A pair of LinkedIn profiles suggests that at least two Need for Speed titles will be released next year. According to the profile page of programmer Chris Mcclure, he was at NFS: Shift developer Sightly Mad Studios from August 2009 – February 2010 where he "worked on new open world technology but also worked on Need For Speed Shift too." Cleverly, Mcclure altered this statement today from "... but also worked on Need For Speed Shift 2" after his apparent reveal was spotted by superannuation (and preserved by Google's cache).

The original Shift was released in September 2009, and if Mcclure is covering his tracks, then a sequel was likely underway as work on the first game wrapped, which would allow roughly the minimum development time necessary to release Shift 2 some time during the first quarter of 2011. Recall that in February, during an earnings call, EA dated a Need for Speed game for that period. COO John Schappert described the unnamed iteration as "another big driving simulation" (Conference Call Script [PDF]). "Need For Speed: Shift 2" would be a good fit for that description and time frame.



This brings us to the LinkedIn résumé of Rees Savidis, a writer and assistant producer at EA. Savidis notes, "Recently, I've worked on world concepts and narrative fiction for a new IP at Electronic Arts Blackbox and helped to develop the fiction and characters for the 2011 instalment [sic] in the AAA 'Need For Speed' franchise." Savidis seems to indicate that Black Box is developing a new story-driven version of Need for Speed due out next year, which is unlikely to be the "simulation" installment pegged for Q1. (The franchise has steered clear of the street racer plot line since 2008's Undercover, traversing a sort of reboot effort that has lead to the Shift sim, the casual crack-up Nitro and the soon to be launched Need for Speed: World MMO; along with Criterion's Hot Pursuit effort coming this November.)

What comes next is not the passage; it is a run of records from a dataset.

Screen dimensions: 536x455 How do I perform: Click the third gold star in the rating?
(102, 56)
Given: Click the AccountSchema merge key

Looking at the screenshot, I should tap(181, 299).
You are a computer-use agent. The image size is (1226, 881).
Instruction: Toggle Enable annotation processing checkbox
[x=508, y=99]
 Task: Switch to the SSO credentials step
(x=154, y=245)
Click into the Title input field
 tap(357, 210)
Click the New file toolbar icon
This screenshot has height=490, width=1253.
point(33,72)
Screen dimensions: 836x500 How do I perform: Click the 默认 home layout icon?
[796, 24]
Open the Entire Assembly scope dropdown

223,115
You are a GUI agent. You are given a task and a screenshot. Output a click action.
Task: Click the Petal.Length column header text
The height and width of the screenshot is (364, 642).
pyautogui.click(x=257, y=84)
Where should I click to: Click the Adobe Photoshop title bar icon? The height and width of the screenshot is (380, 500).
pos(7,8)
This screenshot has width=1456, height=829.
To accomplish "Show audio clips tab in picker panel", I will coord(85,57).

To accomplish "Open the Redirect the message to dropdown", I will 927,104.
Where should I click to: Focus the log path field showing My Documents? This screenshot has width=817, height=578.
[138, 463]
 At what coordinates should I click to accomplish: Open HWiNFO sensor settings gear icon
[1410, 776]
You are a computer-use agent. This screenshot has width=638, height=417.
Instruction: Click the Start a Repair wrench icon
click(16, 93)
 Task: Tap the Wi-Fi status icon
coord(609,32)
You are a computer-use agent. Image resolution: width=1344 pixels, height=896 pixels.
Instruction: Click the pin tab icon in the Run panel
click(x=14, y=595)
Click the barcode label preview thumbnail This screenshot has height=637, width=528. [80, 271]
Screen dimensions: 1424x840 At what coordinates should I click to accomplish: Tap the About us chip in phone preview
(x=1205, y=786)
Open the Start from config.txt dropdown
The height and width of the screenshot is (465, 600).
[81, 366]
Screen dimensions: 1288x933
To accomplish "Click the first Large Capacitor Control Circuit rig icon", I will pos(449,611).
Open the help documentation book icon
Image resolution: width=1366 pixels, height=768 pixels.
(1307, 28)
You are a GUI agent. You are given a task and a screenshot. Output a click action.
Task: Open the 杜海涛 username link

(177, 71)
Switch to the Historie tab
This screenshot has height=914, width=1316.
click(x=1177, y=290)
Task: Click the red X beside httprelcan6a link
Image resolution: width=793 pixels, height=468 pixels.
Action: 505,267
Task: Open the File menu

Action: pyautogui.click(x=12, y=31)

While Black Box has a hand in a few of these new iterations, especially World, the team was given "an extended development window," as stated by EA marketing VP Keith Munro in a January 2009 GameSpot interview, "so that their next Need for Speed action game could really blow the doors off the category." Assuming that Black Box's next Need for Speed is going to be the franchise's key holiday 2011 installment, then that would be a generous three-year development cycle since the release of the developer's Undercover entry. At the least, it's plenty of time to choose the right name.